Así que ahora en pleno vuelo de regreso solo hay una pregunta que me revolotea la cabeza sin cesar ¿Y ahora qué? Mi futuro cercano lo tengo resuelto pues me han contratado en un hospital de mi ciudad pero ¿Seré capaz de readaptarme al borreguismo? ¿Me acostumbraré a estar rodeado de veintegenarios? Y no sólo eso. En cuanto al trabajo se me antoja difícil volver a participar en un sistema de salud donde el médico apenas habla con el paciente y con la enfermería su aporte más constructivo es ¿Hay café hecho? ¿Podré acostumbrarme a que nadie escuche a nadie? ¿A no reunirme semanalmente para plantearnos como mejorar el trabajo diario? No quiero parecer pesimista ni extremista pues, en realidad, una parte importante de mi está deseando volver para estar con mi gente, pero esa parte también es consciente que ese deseo es solo temporal y, tarde o temprano, cesará y divagará en busca de retos más estimulantes. ¿Podré acostumbrarme a apagar el cerebro? ¿Seré capaz esta vez de nadar a favor de corriente y comportarme y pensar como se supone que hace el resto de la manada?
De pronto y cuando empezaba a dispersarme más y más, un innecesario, enorme y eufórico aplauso me devuelve a la realidad.

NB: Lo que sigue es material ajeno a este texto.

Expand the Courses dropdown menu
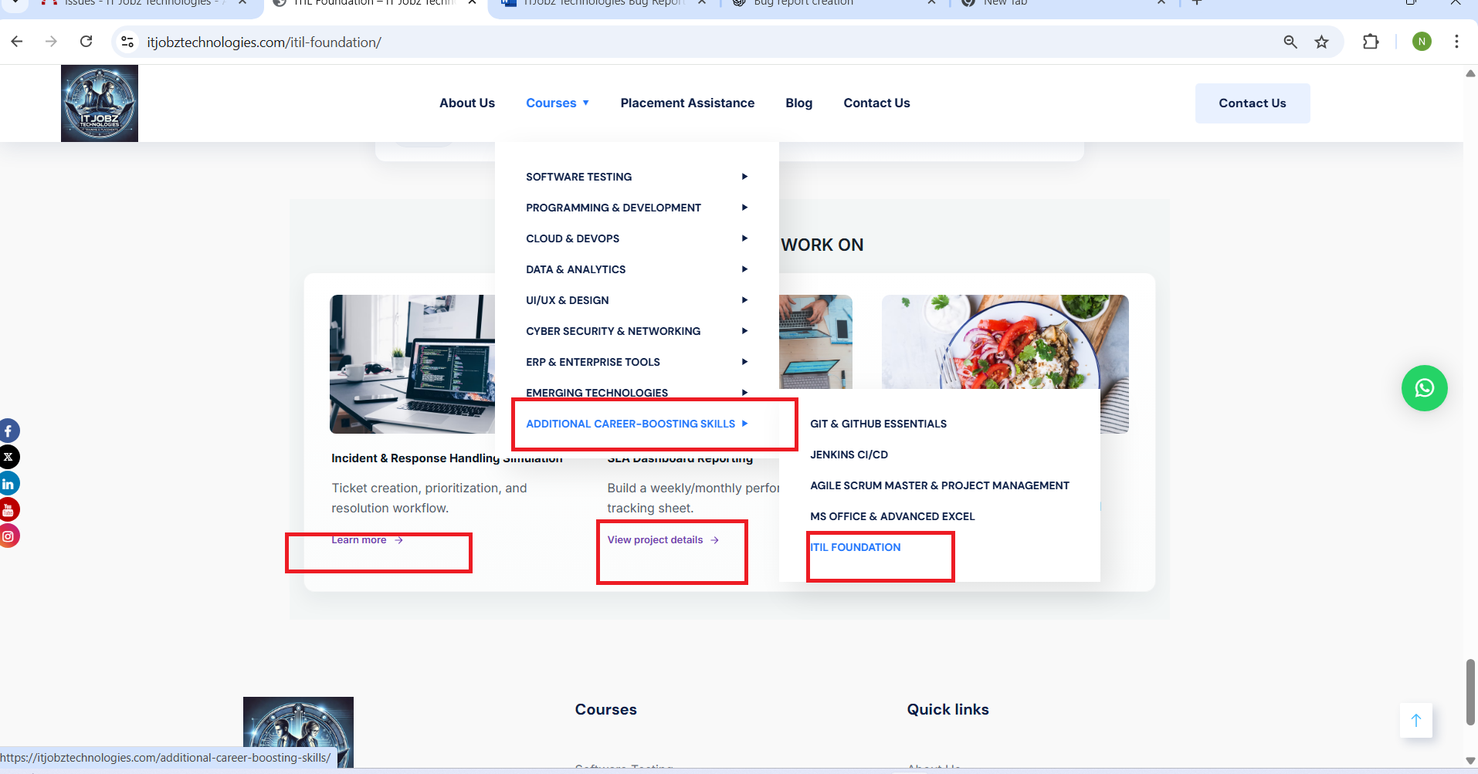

Hemos aterrizado. Minuto y medio más tarde el señor que se sentaba a mi lado se levanta de un salto y a empujones se hace un hueco para coger su maleta del compartimento superior mientras a gritos, por el móvil, le dice a algún familiar que había ya estaba en el aeropuerto. Ahora sí que no me quedan dudas, he vuelto a la península.